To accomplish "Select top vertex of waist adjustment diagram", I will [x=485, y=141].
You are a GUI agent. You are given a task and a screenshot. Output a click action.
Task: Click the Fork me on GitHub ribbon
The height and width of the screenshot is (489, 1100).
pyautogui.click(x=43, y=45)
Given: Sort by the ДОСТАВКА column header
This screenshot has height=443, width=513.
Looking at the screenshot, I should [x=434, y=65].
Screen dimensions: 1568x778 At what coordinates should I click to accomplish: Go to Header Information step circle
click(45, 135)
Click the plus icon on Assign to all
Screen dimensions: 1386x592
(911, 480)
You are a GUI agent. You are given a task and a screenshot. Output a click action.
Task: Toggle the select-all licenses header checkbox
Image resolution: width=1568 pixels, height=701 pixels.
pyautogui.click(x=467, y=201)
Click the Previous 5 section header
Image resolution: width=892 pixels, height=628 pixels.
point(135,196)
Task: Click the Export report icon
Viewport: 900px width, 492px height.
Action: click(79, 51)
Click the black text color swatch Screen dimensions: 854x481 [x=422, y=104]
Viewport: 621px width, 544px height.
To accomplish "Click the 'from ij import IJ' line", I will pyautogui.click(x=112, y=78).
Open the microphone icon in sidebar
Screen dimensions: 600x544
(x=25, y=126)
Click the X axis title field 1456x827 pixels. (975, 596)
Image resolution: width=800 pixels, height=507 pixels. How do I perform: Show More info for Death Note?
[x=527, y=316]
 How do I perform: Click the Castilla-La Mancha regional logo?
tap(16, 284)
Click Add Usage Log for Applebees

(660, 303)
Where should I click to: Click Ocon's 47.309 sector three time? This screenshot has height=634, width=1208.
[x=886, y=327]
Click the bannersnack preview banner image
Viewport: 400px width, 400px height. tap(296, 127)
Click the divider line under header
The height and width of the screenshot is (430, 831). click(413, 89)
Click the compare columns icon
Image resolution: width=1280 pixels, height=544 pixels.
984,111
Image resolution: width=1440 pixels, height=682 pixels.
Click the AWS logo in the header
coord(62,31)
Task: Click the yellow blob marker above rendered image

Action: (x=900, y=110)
··········
#### [WRITTEN REQUEST]
Copy the stretch of data from the line containing "Click the bannersnack preview banner image" through the end of the data, with "header" renamed to "heading" and nothing else changed.

#### [ANSWER TO THE EXERCISE]
Click the bannersnack preview banner image
Viewport: 400px width, 400px height. tap(296, 127)
Click the divider line under heading
The height and width of the screenshot is (430, 831). click(413, 89)
Click the compare columns icon
Image resolution: width=1280 pixels, height=544 pixels.
984,111
Image resolution: width=1440 pixels, height=682 pixels.
Click the AWS logo in the heading
coord(62,31)
Task: Click the yellow blob marker above rendered image

Action: (x=900, y=110)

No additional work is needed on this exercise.